The Exchange believes it is reasonable to not offer a rebate for eQCC Orders and Floor QCC Orders for Customer-to-Customer executions because members executing Customer orders are not assessed a QCC Transaction Fee [29] and therefore do not need to be incentivized to send QCC Orders to the Exchange. Likewise, the Exchange believes that it is reasonable to not offer a rebate for dividend, merger and short stock interest strategies and executions subject to the Reversal and Conversion Cap because the Exchange already provides a cap today on the transaction fees associated with these strategies and therefore does not believe an additional incentive is required.

The Exchange believes that it is equitable and not unfairly discriminatory to pay a $0.07 rebate for executed eQCC Orders to the executing member because all market participants are uniformly eligible for the proposed rebate. Additionally, the proposed rebate is within the range of tiered rebates offered by the International Securities Exchange, LLC (“ISE”). [30]

The Exchange believes that it is equitable and not unfairly discriminatory to pay the rebate for Floor QCC Orders to Floor Brokers because it would uniformly apply to all Floor QCC orders entered by a Floor Broker into FBMS for execution. The rebate is not unfairly discriminatory to firms that enter eQCC Orders directly into PHLX XL II, because the transaction fees and rebates are the same whether the order is entered electronically or through a Floor Broker. In addition, pursuant to Exchange Rule 1080(o)(3), only Floor Brokers may enter a Floor QCC order from the floor of the Exchange; therefore, providing the rebate to Floor Brokers does not discriminate against eQCC orders entered into PHLX XL II. Any participant will be able to engage a rebate-receiving Floor Broker in a discussion surrounding the appropriate level of fees that they may be charged for entrusting the entry of the Floor QCC Order to the Floor Broker into FBMS for execution. The additional order flow attracted by this rebate should benefit all participants. The rebate is meant to assist Floor Brokers to recruit business on an agency basis. The Floor Broker may use all or part of the rebate to offset its fees.

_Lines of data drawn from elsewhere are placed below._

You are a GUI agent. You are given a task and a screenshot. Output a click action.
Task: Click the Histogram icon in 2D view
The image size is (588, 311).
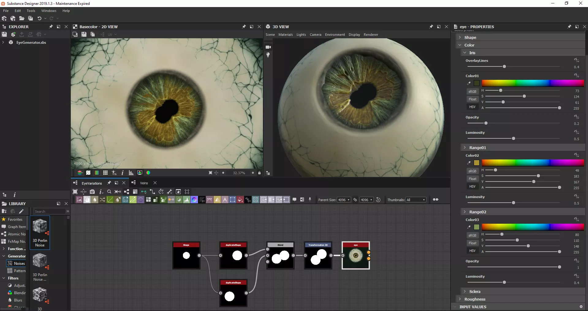(131, 173)
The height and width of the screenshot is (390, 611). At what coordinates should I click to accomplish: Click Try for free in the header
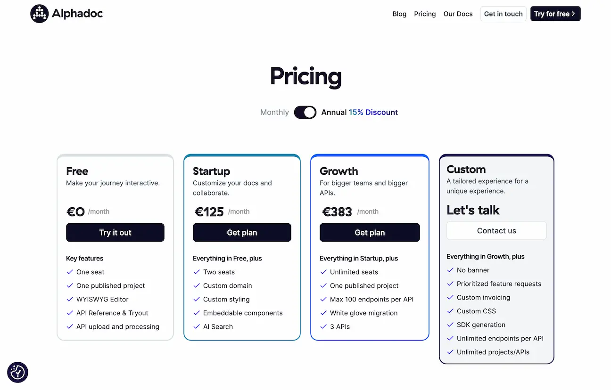(x=555, y=14)
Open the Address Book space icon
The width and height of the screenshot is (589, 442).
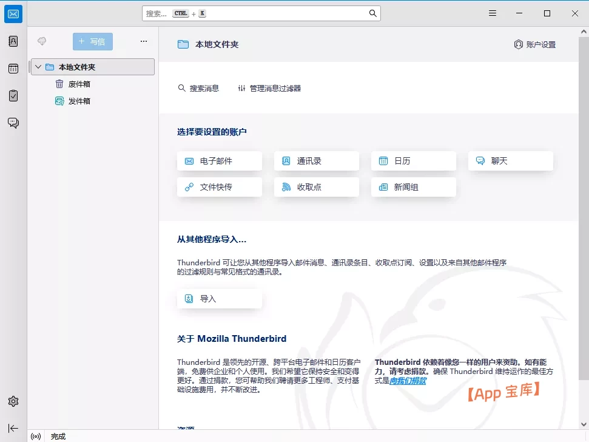(x=13, y=41)
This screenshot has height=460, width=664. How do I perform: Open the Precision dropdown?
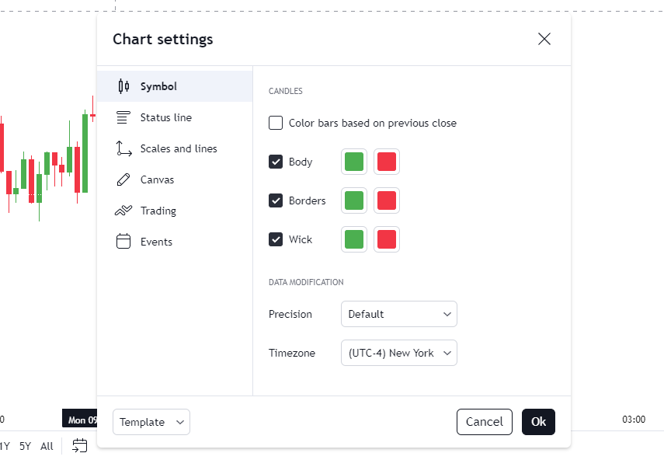tap(399, 314)
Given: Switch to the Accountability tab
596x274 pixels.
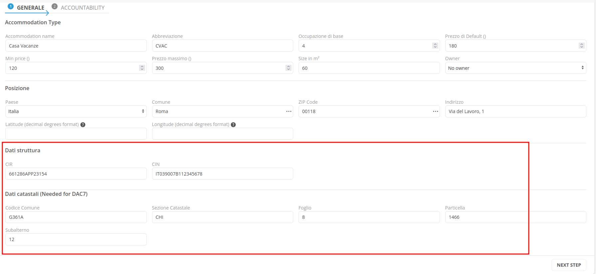Looking at the screenshot, I should pyautogui.click(x=82, y=8).
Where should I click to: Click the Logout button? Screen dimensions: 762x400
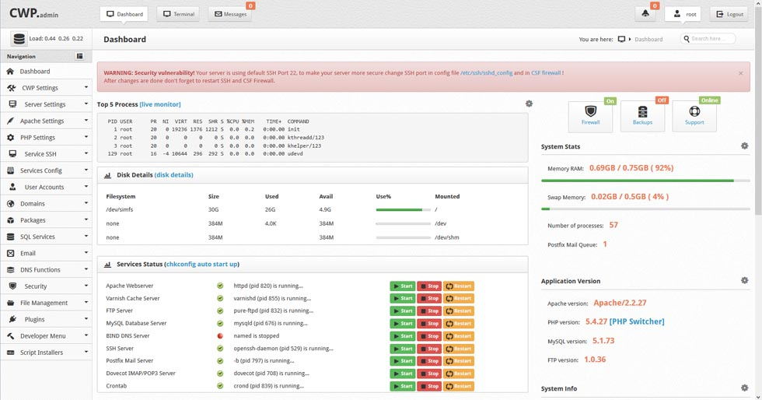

The Exchange believes it is equitable and not unfairly discriminatory to not offer a rebate for eQCC Orders and Floor QCC Orders for Customer-to-Customer executions and for dividend, merger and short stock interest strategies and executions subject to the Reversal and Conversion Cap because the Exchange would not offer a rebate for these two types of transactions for any QCC Order uniformly. Neither Customer-to-Customer executions nor dividend, merger and short stock interest strategies and executions subject to the Reversal and Conversion Cap will receive the rebate. Customers are not assessed a QCC Transaction Fee. Also, as previously mentioned herein, with respect to the Subsidy, the dividend, merger and short stock interest strategies and executions subject to the Reversal and Conversion Cap are not eligible for the Subsidy today, and are excluded form [sic] the rebate. The transaction fees which are associated with these strategies are capped today. The Exchange therefore does not believe an additional incentive is required.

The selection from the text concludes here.